Emperor Francis Joseph: Life, death and the fall of the Habsburg Empire
Click here to see the rest of this review
John Van der Kiste
Sutton Publishing, Stroud, Glos. (UK), 2005
ISBN: 0750937874
Francis Joseph, Emperor of Austria-Hungary, ascended the throne in December 1848 at the age of 18. He was a natural autocrat, but tempered absolutism with reform. During his reign of almost 68 years, the longest in modern European history, he presided over the introduction of general suffrage and an often fractious Reichsrat, the forerunner to a constitutional parliament.
Politically, his reign was a disaster.
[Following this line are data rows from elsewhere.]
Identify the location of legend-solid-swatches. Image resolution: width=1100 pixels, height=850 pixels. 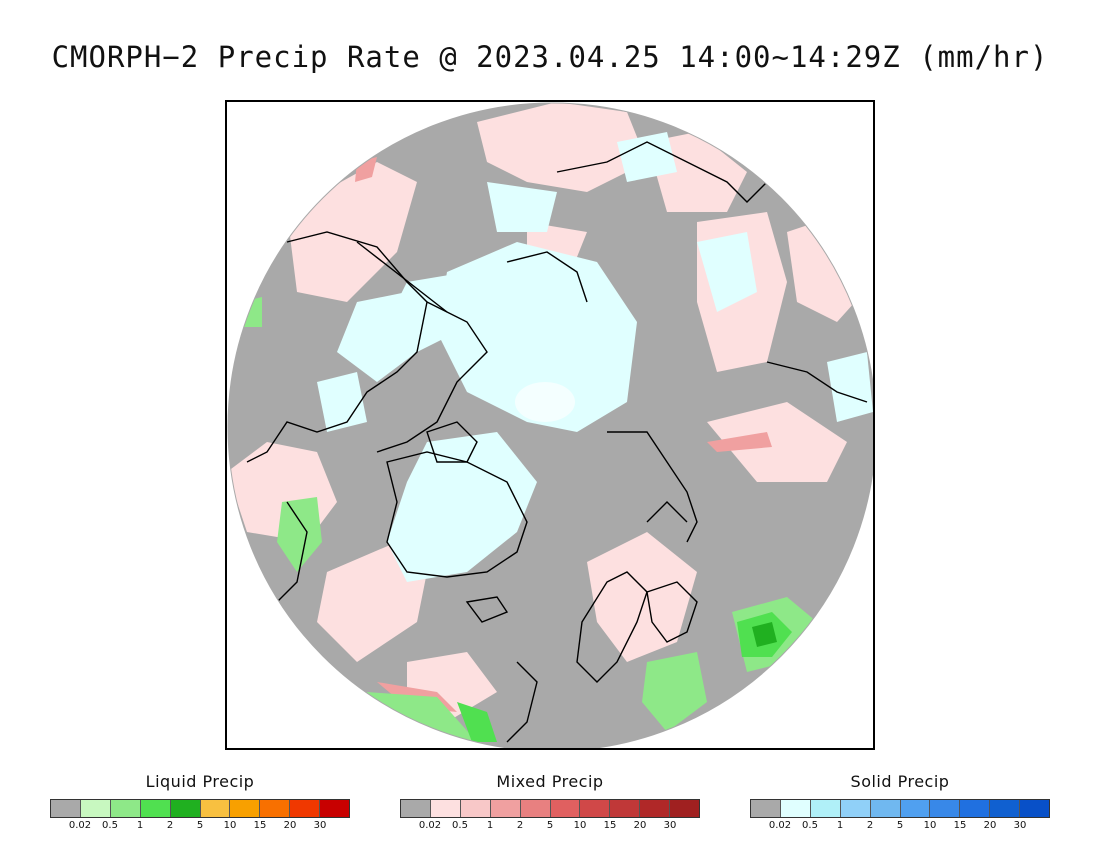
(900, 808).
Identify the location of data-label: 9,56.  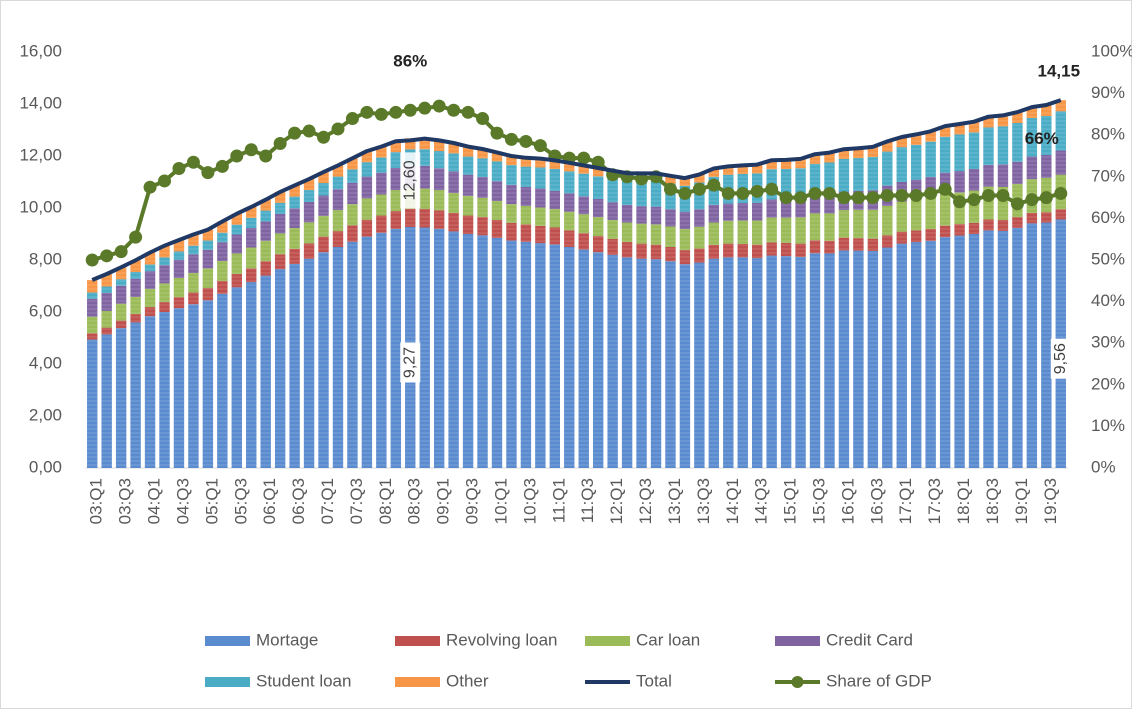
(1060, 358).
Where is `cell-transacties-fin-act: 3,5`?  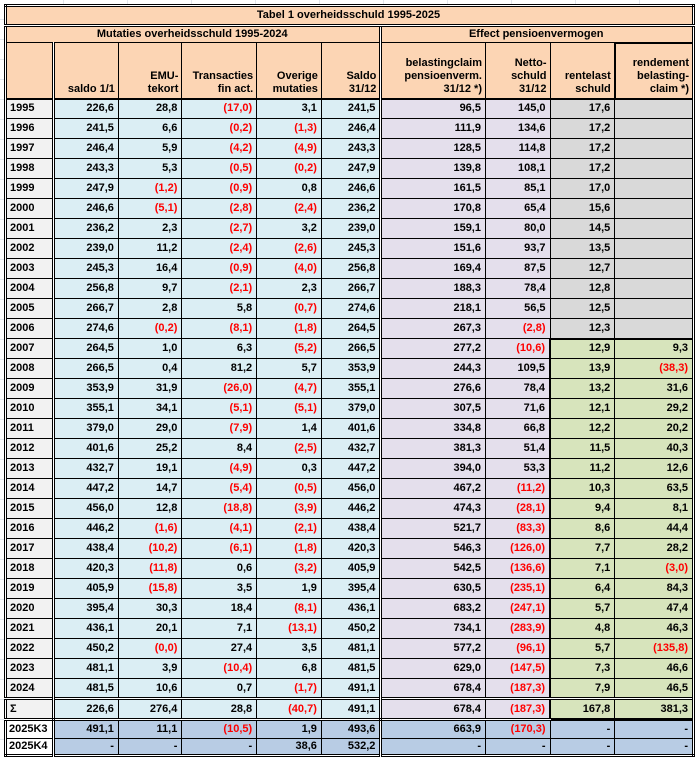 cell-transacties-fin-act: 3,5 is located at coordinates (220, 588).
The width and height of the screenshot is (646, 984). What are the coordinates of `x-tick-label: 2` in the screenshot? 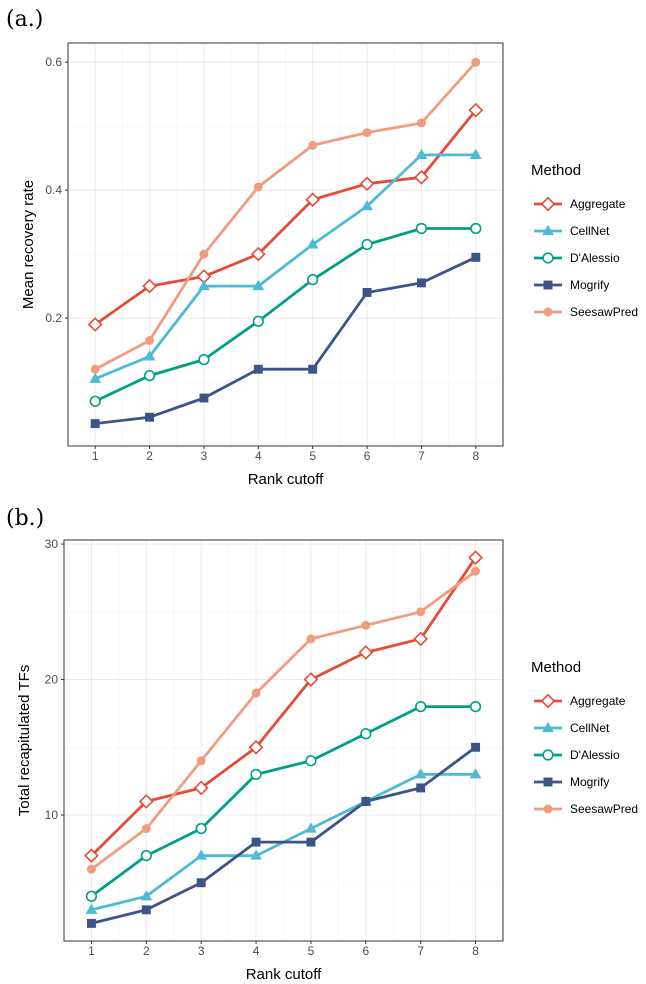 It's located at (150, 456).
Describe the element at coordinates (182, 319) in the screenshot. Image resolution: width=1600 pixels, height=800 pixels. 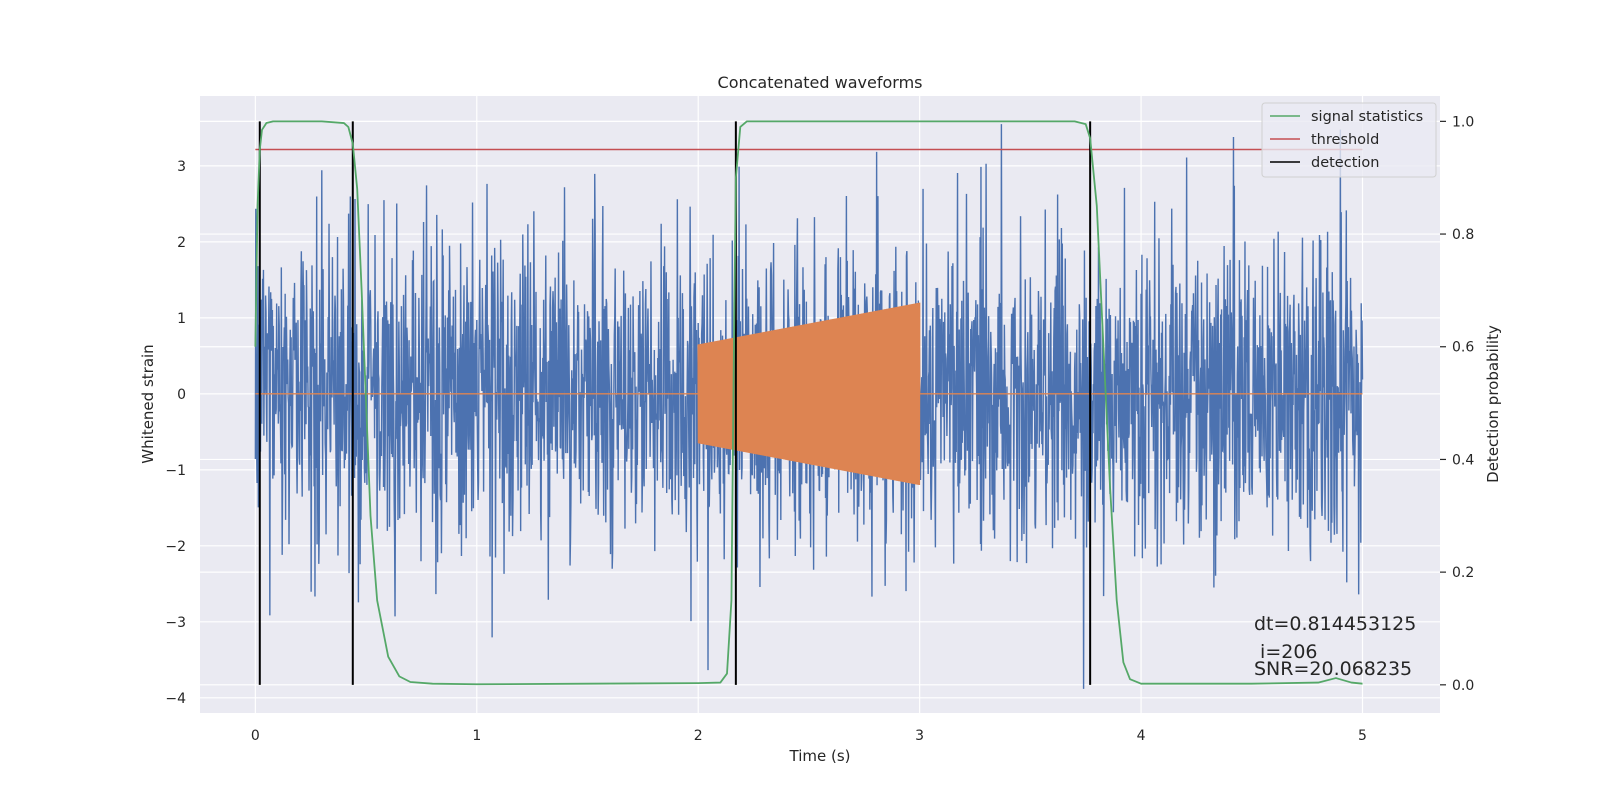
I see `y-tick-label: 1` at that location.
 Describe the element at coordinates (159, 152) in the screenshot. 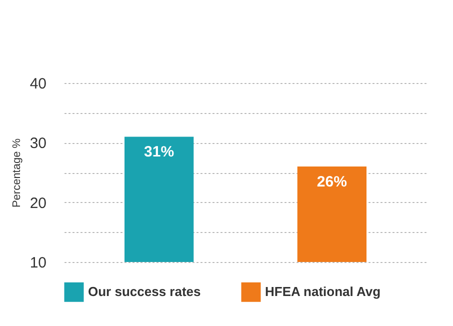

I see `data-label: 31%` at that location.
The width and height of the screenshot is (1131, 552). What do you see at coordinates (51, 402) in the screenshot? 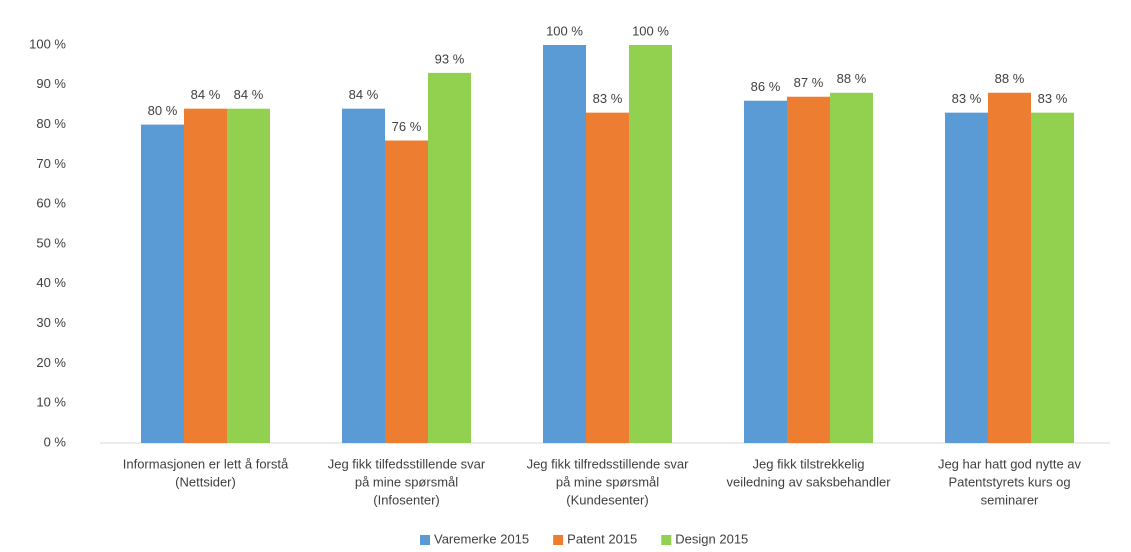
I see `y-tick-label: 10 %` at bounding box center [51, 402].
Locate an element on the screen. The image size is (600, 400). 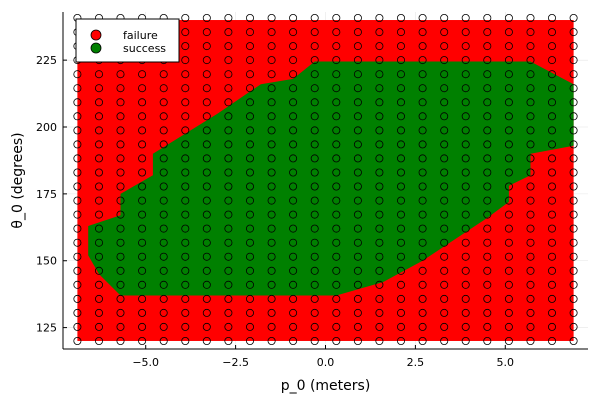
x-axis-title: p_0 (meters) is located at coordinates (326, 386).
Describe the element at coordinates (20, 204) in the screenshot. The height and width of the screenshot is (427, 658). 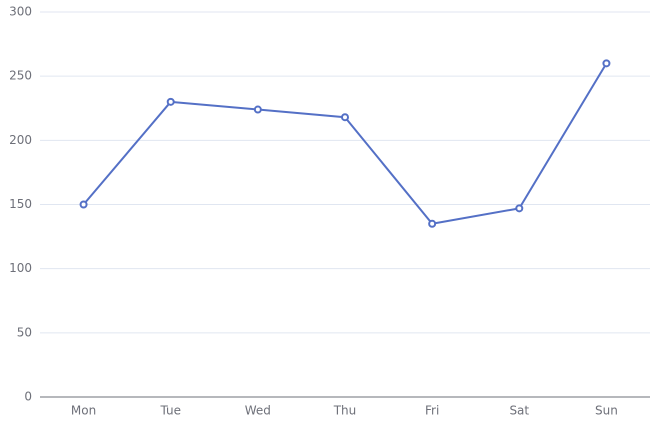
I see `y-tick-label: 150` at that location.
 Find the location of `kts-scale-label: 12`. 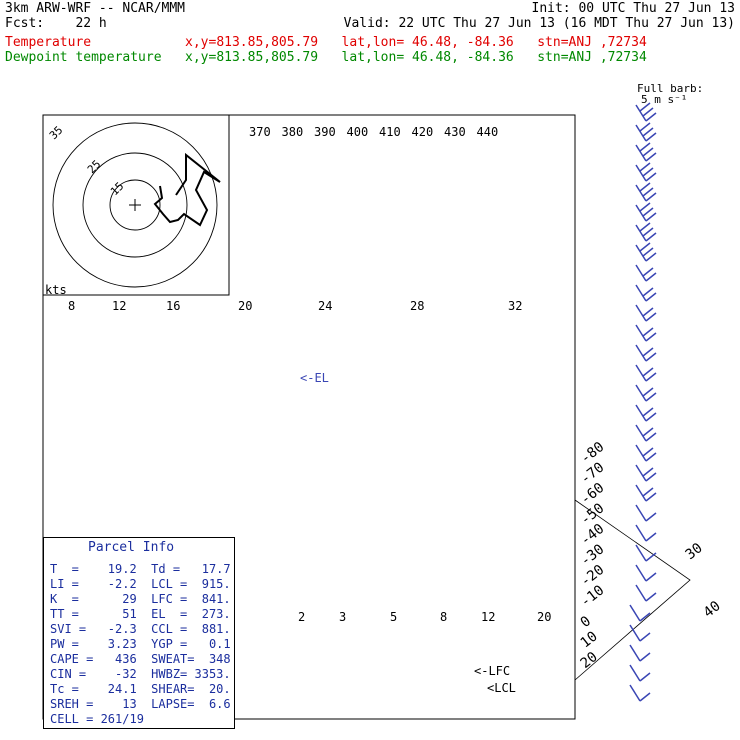

kts-scale-label: 12 is located at coordinates (119, 306).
Austrian defeats in war led to the loss of states in Italy, and to her expulsion from the German Confederation by her smaller but more powerful rival Prussia. The decline of empire was mirrored by the horrific events in his own family. His brother Maximilian, chosen as Emperor of Mexico in 1864, reigned over a country torn apart by civil war and was executed by firing squad three years later. Francis Joseph's wayward wife Elizabeth was assassinated in Geneva in 1898. Two of his heirs met violent deaths - his only son Rudolf killed his mistress Marie Vetsera and then committed suicide at his hunting lodge at Mayerling in 1889, while his nephew Francis Ferdinand was assassinated with his wife at Sarajevo in 1914, a killing which precipitated the Great War.
This biography examines the personal relationships of the Emperor with his family, against the turbulent background of 19th-century Europe. It looks at the life and times of the man who, despite the disasters of his reign, was the last major Emperor of the Austro-Hungarian empire.